I never really exercised outdoors, or infact my daily routine consisted of waking up, going to work (stuck in an office), come home, back in my pjs and be a couch potato for the rest of the night; then the next day, the routine cycle starts again. Not very exciting for a 23 year old right?
Anyways, November last year I was off work for a panic attack. I was up all night with it, it didn’t let me sleep. I was like a zombie to say the least. I was exhausted. My body was knackered, my head and face hurt and did not want to go to work.

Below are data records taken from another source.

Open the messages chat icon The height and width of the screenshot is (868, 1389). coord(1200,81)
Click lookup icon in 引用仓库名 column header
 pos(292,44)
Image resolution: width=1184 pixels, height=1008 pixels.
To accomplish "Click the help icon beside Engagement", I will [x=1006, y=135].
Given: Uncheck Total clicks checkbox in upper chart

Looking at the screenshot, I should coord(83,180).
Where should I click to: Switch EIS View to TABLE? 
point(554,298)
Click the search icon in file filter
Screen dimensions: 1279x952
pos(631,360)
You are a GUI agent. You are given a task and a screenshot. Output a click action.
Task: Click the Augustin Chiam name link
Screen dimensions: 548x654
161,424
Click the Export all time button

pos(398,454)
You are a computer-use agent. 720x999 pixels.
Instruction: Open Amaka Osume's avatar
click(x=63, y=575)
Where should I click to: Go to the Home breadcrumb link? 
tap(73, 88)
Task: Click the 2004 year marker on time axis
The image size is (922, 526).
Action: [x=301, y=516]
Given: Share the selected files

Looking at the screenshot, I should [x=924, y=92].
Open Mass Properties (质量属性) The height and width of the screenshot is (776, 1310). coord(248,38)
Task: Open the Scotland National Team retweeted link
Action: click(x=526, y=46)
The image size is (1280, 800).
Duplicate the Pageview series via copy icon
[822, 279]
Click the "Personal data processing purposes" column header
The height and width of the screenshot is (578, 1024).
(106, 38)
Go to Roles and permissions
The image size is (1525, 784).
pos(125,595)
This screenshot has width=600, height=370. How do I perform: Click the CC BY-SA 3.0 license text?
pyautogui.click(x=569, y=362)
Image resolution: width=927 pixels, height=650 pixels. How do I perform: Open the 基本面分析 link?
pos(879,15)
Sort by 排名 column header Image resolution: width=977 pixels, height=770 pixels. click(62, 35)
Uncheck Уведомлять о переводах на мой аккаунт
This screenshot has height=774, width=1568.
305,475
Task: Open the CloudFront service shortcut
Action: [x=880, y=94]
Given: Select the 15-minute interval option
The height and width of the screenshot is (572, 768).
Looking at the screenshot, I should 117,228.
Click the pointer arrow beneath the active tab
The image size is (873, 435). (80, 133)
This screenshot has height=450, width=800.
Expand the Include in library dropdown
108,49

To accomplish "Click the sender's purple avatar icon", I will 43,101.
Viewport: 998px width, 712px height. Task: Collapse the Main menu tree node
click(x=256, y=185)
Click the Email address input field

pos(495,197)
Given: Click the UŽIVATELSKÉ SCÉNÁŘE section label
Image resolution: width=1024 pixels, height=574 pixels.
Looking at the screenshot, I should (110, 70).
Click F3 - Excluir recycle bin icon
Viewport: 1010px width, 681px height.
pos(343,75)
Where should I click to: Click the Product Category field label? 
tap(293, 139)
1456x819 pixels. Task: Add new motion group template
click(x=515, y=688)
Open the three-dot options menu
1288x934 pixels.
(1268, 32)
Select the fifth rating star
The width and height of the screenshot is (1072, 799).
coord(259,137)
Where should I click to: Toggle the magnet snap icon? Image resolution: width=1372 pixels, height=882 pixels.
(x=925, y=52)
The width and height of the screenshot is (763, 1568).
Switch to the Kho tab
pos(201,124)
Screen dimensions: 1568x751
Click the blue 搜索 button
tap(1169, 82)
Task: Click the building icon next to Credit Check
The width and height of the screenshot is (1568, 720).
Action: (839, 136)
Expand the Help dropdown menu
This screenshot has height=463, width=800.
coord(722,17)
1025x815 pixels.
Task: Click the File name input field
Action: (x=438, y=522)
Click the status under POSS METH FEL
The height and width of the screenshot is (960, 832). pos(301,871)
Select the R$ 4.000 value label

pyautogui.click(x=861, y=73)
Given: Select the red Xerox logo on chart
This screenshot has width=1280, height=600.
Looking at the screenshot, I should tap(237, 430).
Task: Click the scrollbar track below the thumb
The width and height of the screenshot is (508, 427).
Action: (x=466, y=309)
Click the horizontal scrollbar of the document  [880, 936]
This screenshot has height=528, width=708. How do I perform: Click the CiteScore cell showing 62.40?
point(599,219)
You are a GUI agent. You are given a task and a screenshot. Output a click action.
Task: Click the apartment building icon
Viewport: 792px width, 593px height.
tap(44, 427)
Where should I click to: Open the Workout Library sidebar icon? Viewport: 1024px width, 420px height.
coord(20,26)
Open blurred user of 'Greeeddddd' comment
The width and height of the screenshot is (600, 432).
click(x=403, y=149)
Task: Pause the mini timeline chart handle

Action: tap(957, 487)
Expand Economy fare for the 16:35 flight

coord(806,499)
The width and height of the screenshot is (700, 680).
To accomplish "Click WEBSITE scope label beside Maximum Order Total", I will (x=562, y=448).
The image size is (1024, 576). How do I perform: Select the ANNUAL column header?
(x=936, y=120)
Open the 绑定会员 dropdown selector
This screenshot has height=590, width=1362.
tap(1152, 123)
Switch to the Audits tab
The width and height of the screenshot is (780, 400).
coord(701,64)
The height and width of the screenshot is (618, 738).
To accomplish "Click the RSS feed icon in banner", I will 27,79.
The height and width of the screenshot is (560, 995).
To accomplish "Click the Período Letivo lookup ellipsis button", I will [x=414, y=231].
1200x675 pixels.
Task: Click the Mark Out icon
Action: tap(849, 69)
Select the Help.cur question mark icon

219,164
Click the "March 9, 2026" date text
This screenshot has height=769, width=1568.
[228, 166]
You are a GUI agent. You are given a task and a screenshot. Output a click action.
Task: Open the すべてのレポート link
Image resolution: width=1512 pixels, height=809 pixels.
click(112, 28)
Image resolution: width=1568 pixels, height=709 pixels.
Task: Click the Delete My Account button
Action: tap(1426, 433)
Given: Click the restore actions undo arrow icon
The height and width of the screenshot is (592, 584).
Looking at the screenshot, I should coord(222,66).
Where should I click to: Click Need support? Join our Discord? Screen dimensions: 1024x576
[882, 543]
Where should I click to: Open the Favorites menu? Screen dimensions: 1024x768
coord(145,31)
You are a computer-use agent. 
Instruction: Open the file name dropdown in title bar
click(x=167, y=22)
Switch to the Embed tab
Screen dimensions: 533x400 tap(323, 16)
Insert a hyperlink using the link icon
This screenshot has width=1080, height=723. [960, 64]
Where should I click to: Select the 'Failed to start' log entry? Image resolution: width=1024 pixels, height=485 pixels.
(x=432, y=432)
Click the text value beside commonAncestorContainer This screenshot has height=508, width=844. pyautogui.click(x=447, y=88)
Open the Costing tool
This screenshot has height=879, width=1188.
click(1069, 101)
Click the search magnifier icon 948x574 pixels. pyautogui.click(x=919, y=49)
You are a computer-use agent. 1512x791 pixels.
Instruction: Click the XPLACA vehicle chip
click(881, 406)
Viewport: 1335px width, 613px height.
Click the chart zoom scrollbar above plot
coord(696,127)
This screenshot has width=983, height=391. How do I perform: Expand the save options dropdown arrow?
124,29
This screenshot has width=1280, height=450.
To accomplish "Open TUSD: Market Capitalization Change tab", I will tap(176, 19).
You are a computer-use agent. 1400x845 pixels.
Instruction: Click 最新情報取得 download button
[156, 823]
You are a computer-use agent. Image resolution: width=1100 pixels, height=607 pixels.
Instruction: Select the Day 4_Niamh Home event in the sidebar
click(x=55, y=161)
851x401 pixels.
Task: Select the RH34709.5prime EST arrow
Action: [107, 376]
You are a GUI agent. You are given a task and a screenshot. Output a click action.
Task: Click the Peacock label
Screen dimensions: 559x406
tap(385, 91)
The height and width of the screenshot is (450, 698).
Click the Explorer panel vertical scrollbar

Whilst I was off, I came across an advert on facebook to sign up for R.E.D January (probably seen my previous blog posts about it). So I signed up, and thought what am I doing? I have to break my comfortable routine (of course my bubble is about to be popped with something new) and I have to keep at it for a month. That’s a challenge in itself to break the daily cycle, but I gave it a go.
I didn’t complete it all, but I done roughly half of the challenge, (I came down with that ridiculous flu that went around and wiped me out for a few weeks). During the first 2 weeks, I saw a difference in myself. I dragged myself out for a run on my bad down days, and when I came back it was like I was a different person. I started to enjoy the fresh air.
It’s like the fresh air is magic. It has a magic wand and clears your head and pumps some happy chemicals to the brain.
When I stopped doing the running, I noticed I was back to square one again with my mood/emotions, my anxiety attacks. Like the old me returned. And if i’m truthfully honest, I never got back to it like I always keep telling myself to do.
Recently, I have had a bit of a tough time, and dealing with all the stresses that came along with it, hasn’t helped. I didn’t really expect 2018 to start like this. It hasn’t been the greatest of starts to the year. I’ve been so busy and buried myself in work I haven’t had time to relax or think about what happened. I’m on annual leave now and it’s all caught up with me and realisation sinking in. It hurts alot…
Anyways.. today in my grump of a mood, again, I cried all morning, head banging, eyes puffy etc etc! My parents dragged me out for FRESH AIR and I ended up going for a walk to clear the mind!!
And you know what… it done me the world of good! I had a smile on my face, I was laughing. I had a cocktail (hehe) and I enjoyed the walk. I became a different person and that’s all down to the power of fresh air.
My advice to absolutely anyone, mental health sufferer or not, ANYONE… If you feel down, sad, anxious, on edge, ‘okay’ or even happy but bored maybe. I suggest going outside, does not have to be exercising, I went for a stroll, nothing energetic. You can sit in your garden, walk around the block or something, nothing massive, just go outside. You’ll notice a difference in yourself, even if it’s a little one.
Everyone should include atleast 5 minutes of fresh air into their daily routine. It’s amazing what the power of fresh air can do to our mind and emotions.